Dog arthritis symptoms may also include irritability, snapping or growling. A dog in pain may be restless at night, as they are unable to get into a comfortable position, or may end up sleeping excessive amounts. Dogs with arthritis may hold their body in a strange position—such as a funny head tilt or standing in a weird way due to a very stiff back. The affected limb may experience visible muscle atrophy, and your dog may chew or lick at the sore joint itself.

Joint Medicines for Dogs

Nutramax Cosequin Maximum Strength (DS) Plus MSM is a joint health supplement for dogs containing glucosamine, chondroitin sulfate and MSM. These ingredients maintain joint functioning, support cartilage production, and protect cartilage from breakdown. This supplement can be given every day to reduce symptoms of arthritis. It can be given every other day to maintain results in arthritic dogs or support healthy joint functioning in dogs without symptoms.

VetriScience GlycoFlex Stage III Ultimate Strength Joint Support Bite-Sized Dog Chews offer high levels of glucosamine, MSM and perna canaliculus (green-lipped mussels) for superior joint care. It is suggested for active and competitive dogs to maintain top form, but can also provide support for dogs who show signs of aging and discomfort, as well as those with limited mobility after orthopedic surgery. These bite-size soft chews are clinically proven to increase hind leg strength in dogs by up to 41% in 4 weeks.

Natural Balance L.I.T. Limited Ingredient Treats Jumpin’ Stix are grain-free treats perfect for arthritic dogs with food sensitivities. These treats are made with real venison and are formulated with glucosamine and chondroitin to support healthy hips and joints.

Zuke’s Hip Action Peanut Butter Formula Dog Treats help maintain hip and joint function with the natural goodness of glucosamine, chondroitin and whole food antioxidants. These treats also contain eggshell membrane, which is loaded with natural nutrients for added joint support.

Lifestyle Changes to Ease the Symptoms

“There are many lifestyle modifications that owners can make for their pets to reduce arthritis symptoms—or prevent it in the first place,” says Dr. Laurie Coger, a veterinarian at Healthy Dog Workshop.

Weight control is a huge factor, as excess weight puts tremendous pressure on a dog’s joints.

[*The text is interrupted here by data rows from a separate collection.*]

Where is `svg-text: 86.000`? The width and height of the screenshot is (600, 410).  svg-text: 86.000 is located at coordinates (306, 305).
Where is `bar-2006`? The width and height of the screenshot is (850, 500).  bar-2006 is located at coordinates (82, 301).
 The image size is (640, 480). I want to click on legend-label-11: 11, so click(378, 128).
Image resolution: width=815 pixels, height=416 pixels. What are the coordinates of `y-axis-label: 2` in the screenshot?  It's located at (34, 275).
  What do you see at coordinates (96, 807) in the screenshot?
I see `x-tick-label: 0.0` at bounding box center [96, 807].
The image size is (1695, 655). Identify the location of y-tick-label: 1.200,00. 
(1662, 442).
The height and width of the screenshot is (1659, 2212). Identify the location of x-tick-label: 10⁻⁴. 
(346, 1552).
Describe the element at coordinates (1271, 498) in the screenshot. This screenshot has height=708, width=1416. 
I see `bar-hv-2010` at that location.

To keep your pet’s weight down, try to keep them active. Staying active is also beneficial for older dogs. “It’s important to keep senior dogs moving, as they will lose flexibility and muscle tone quickly if idle,” says Dr. Coger. “Exercise doesn’t have to be running a marathon—just walking and playing is fine.”

On a similar note, Dr. Coger says it’s very important to manage your dog’s nutrition carefully. Start at-risk dogs on joint supplementation as soon as possible to minimize inflammation. Dr. Coger recommends giving your dog these supplements once they become 1 year old. One way to reduce inflammation is to minimize fillers like corn, soy or wheat in a dog’s diet. “Dogs need protein—they do not have any nutritional need for carbohydrates,” she says. A great diet can reduce the likelihood of, or even prevent, arthritis from developing in the first place.

Chiropractic care is another great option for at-risk dogs. “Keeping the body in balance can slow the progression of the disease,” says Dr. Coger. Once a dog has developed arthritis, she recommends physical therapy, including underwater treadmill running, as well as therapeutic exercises prescribed by a veterinarian. Dr. Coger also recommends low-level laser therapy, which can decrease inflammation, speed healing and build muscle strength.